▶ _DIRECTIVE_
Retype everything from the line containing "Open the Feedback chat bubble icon" down through the end of the entries, with both ends included. Leave the pictures out of your answer.
# # # # # # #
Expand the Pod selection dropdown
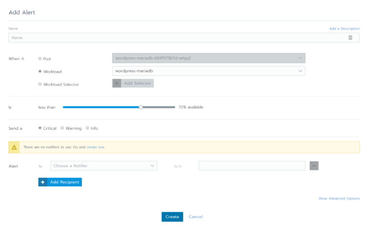pyautogui.click(x=208, y=58)
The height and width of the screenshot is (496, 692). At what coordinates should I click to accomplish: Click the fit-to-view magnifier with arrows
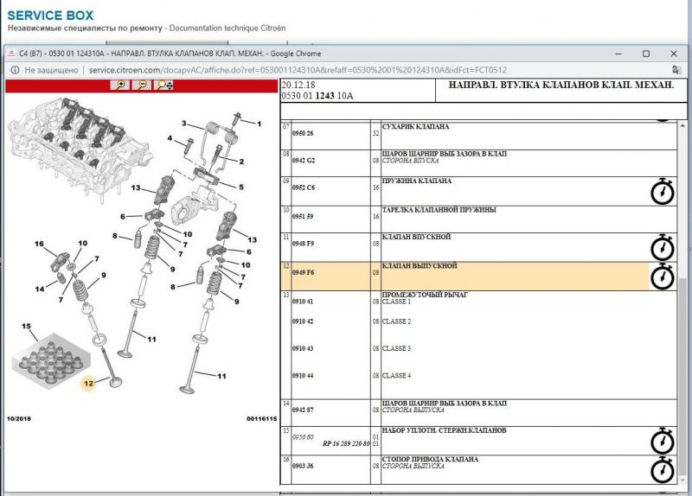pyautogui.click(x=164, y=85)
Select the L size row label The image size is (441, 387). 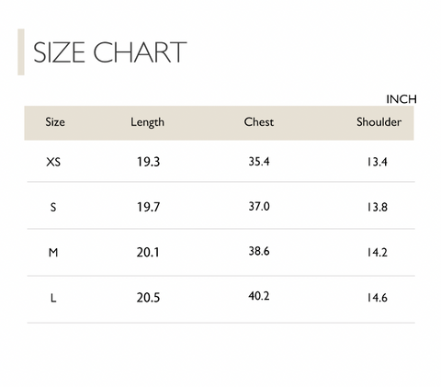tap(53, 298)
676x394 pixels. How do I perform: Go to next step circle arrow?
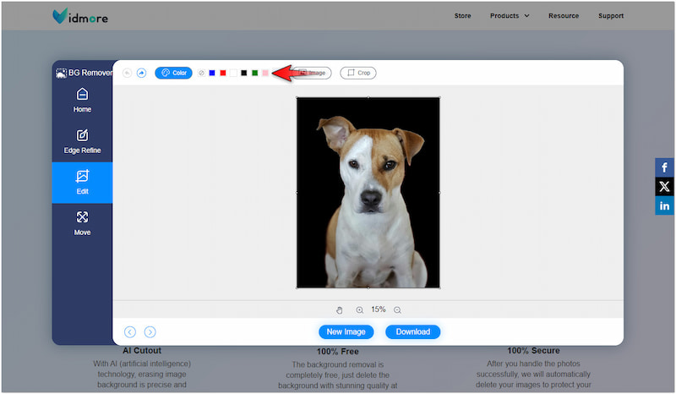pos(150,332)
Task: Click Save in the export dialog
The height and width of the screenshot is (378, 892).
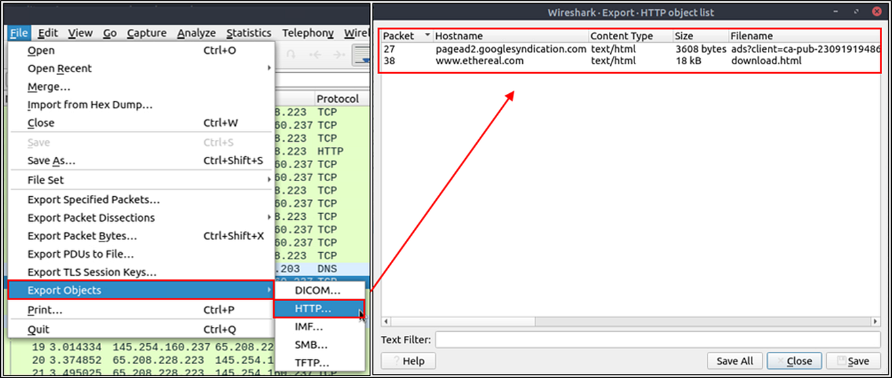Action: pyautogui.click(x=853, y=360)
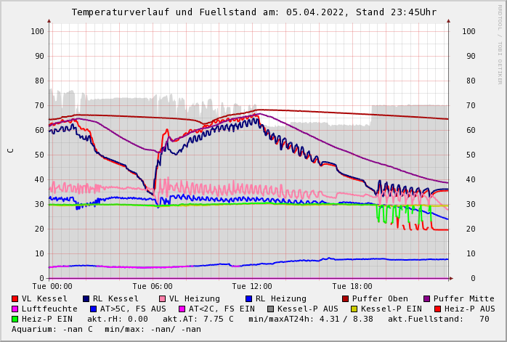Image resolution: width=507 pixels, height=342 pixels.
Task: Click the Puffer Oben legend swatch
Action: (x=346, y=298)
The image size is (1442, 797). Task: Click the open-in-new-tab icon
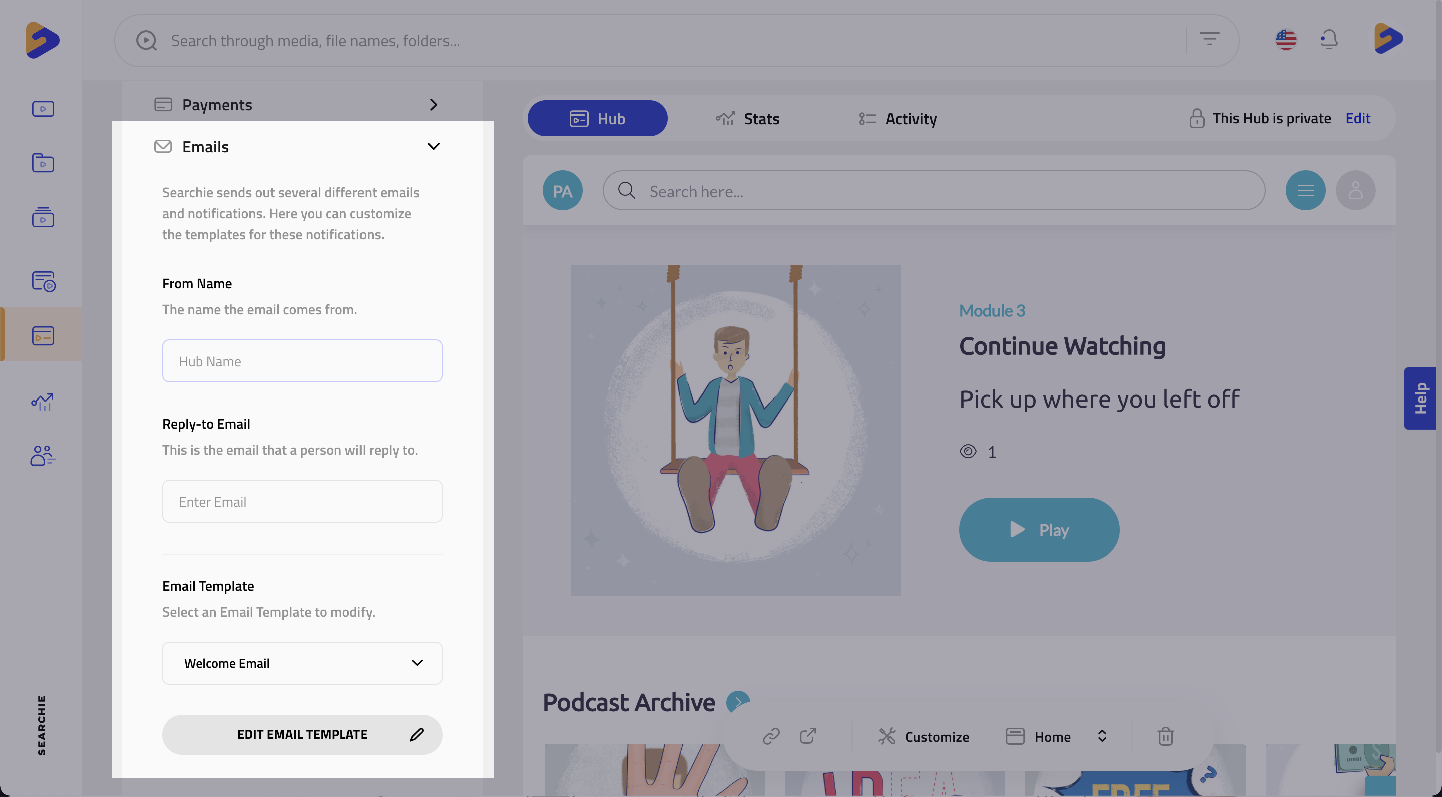pos(808,736)
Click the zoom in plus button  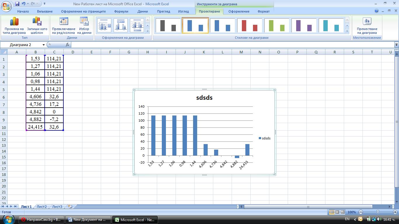pyautogui.click(x=395, y=212)
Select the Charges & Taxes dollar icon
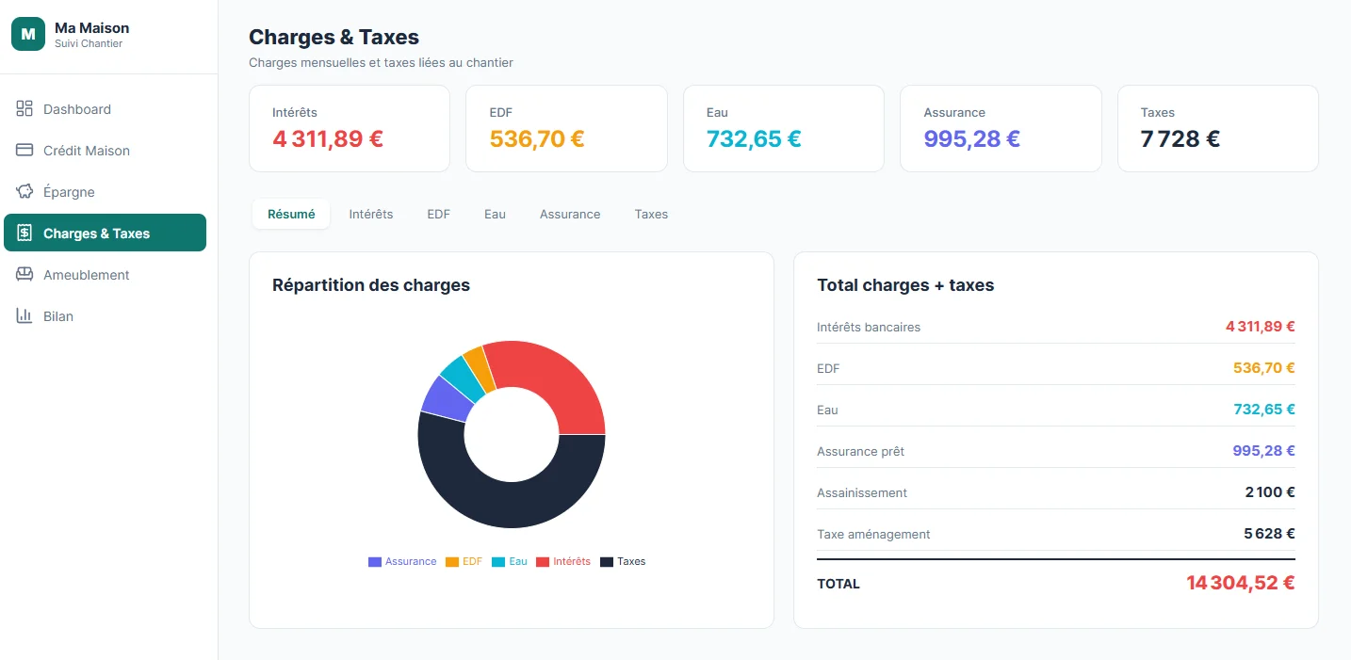The image size is (1351, 660). pyautogui.click(x=24, y=233)
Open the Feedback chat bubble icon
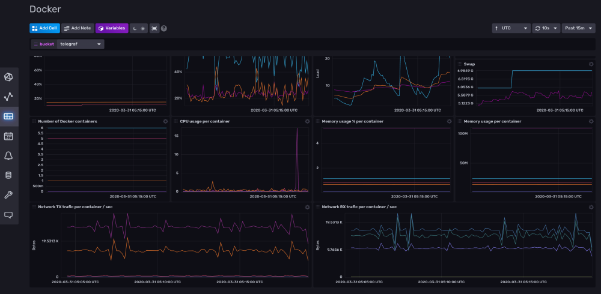601x294 pixels. (x=8, y=215)
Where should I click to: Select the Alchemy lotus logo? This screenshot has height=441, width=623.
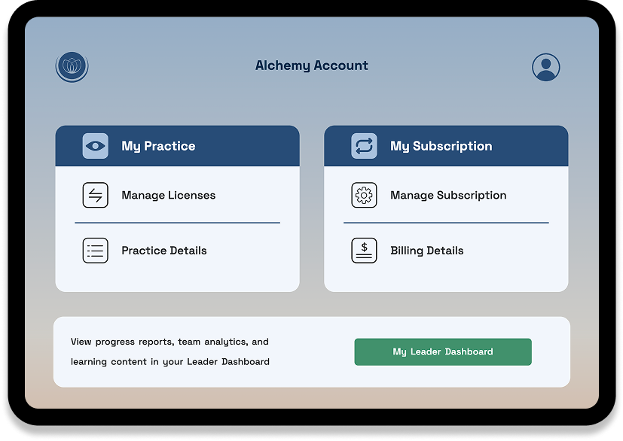click(x=72, y=66)
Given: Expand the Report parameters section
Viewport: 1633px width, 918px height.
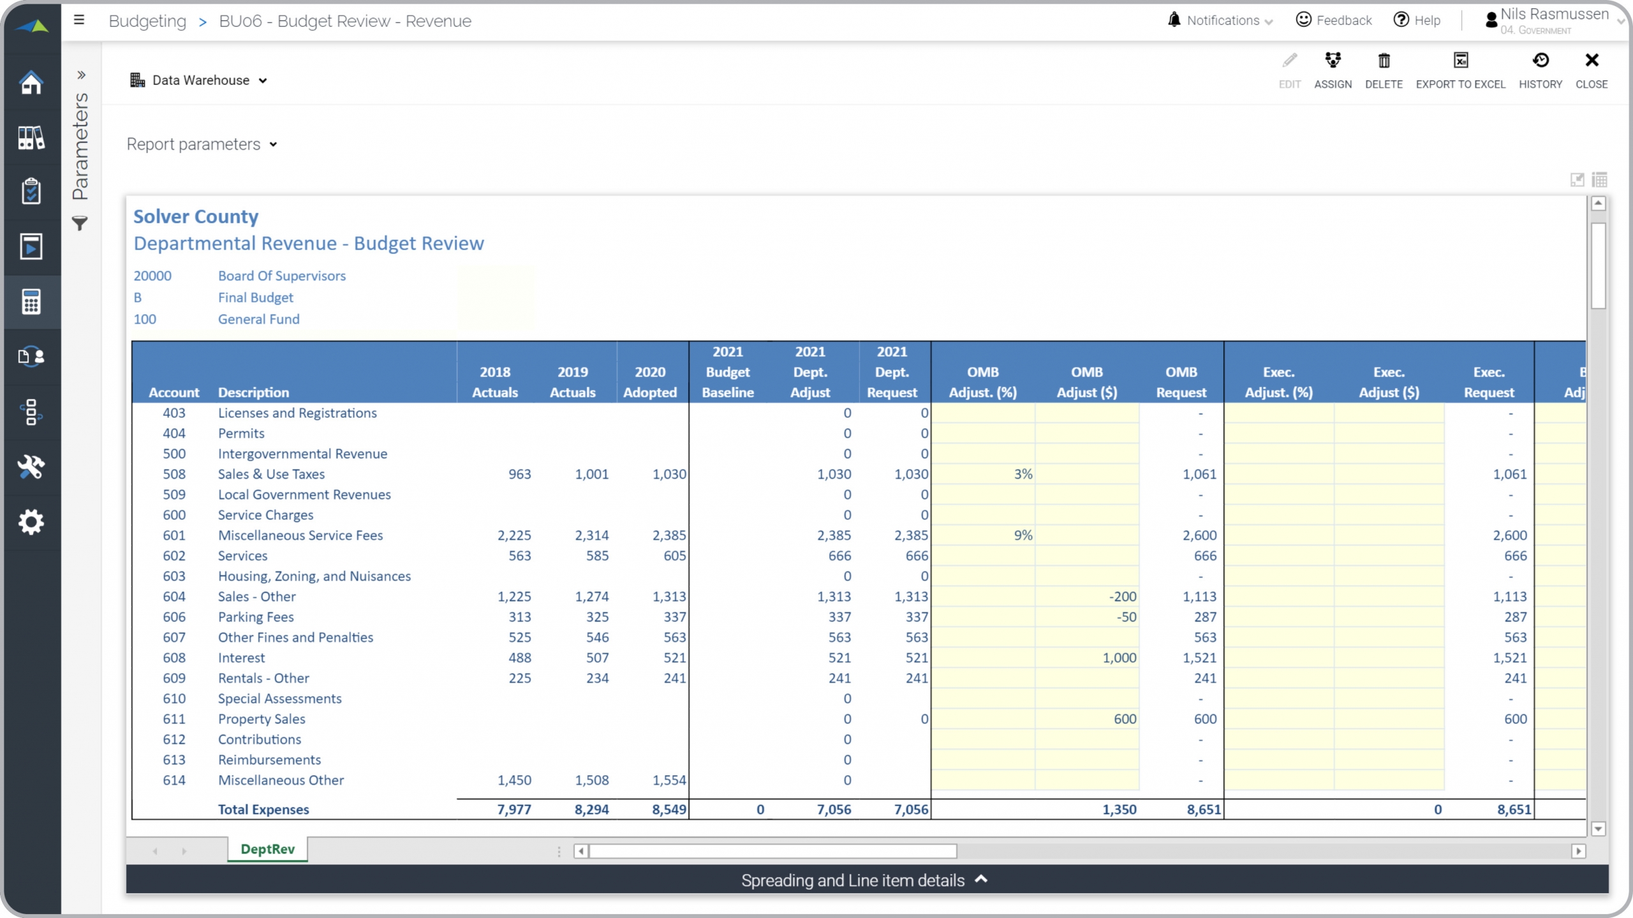Looking at the screenshot, I should 202,144.
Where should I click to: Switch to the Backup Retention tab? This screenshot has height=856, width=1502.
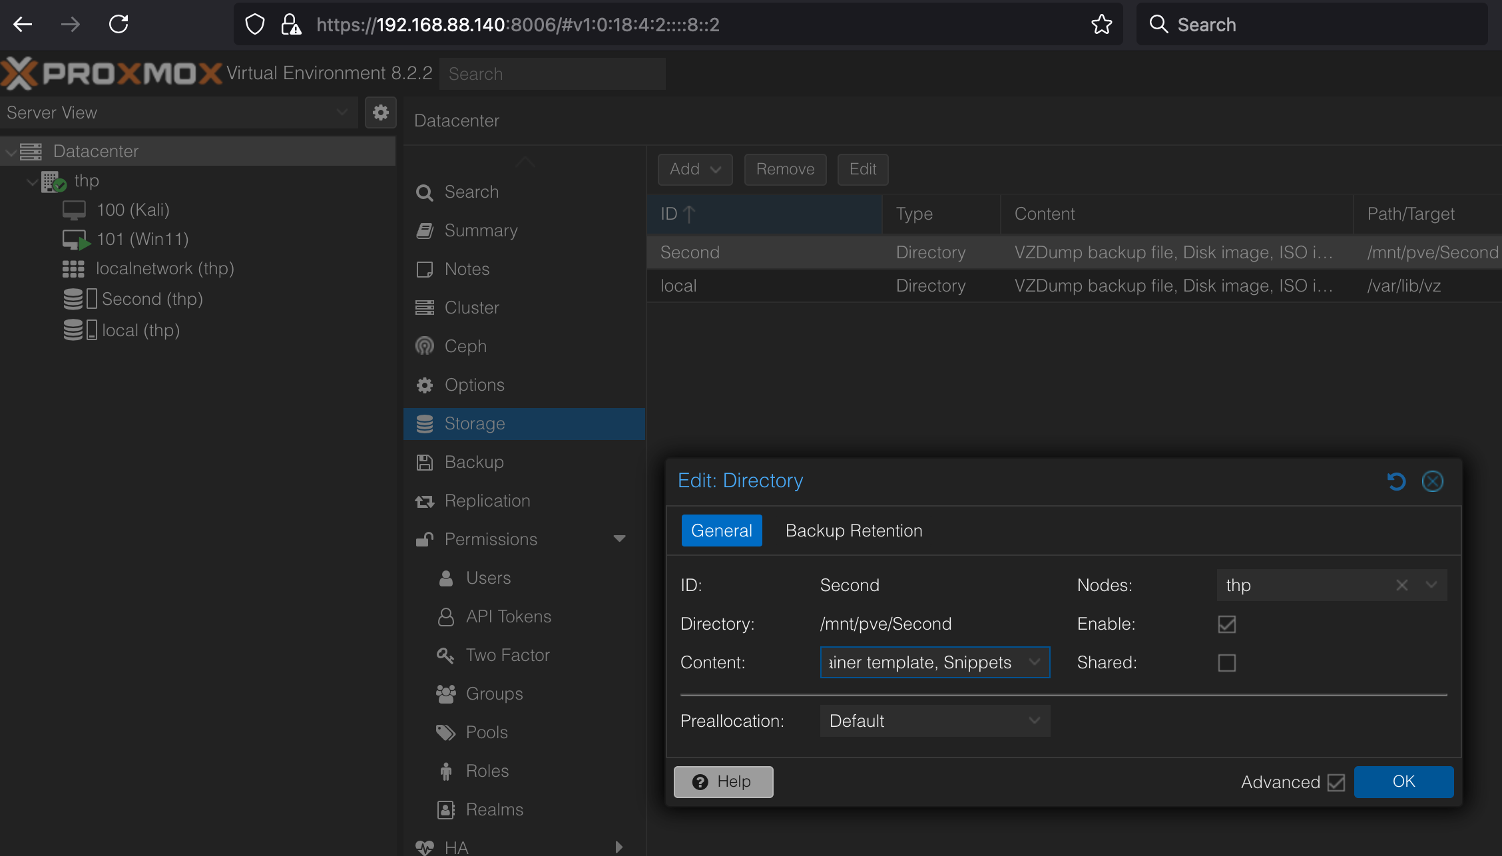coord(854,531)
# # # # # # #
▶ _ANSWER TO THIS PROBLEM_
Open the Feedback chat bubble icon
601x294 pixels. (x=8, y=215)
Where should I click to: Select the Alchemy lotus logo? This screenshot has height=441, width=623.
click(x=72, y=66)
Given: Expand the Report parameters section
Viewport: 1633px width, 918px height.
Looking at the screenshot, I should 202,144.
Where should I click to: Switch to the Backup Retention tab? This screenshot has height=856, width=1502.
coord(854,531)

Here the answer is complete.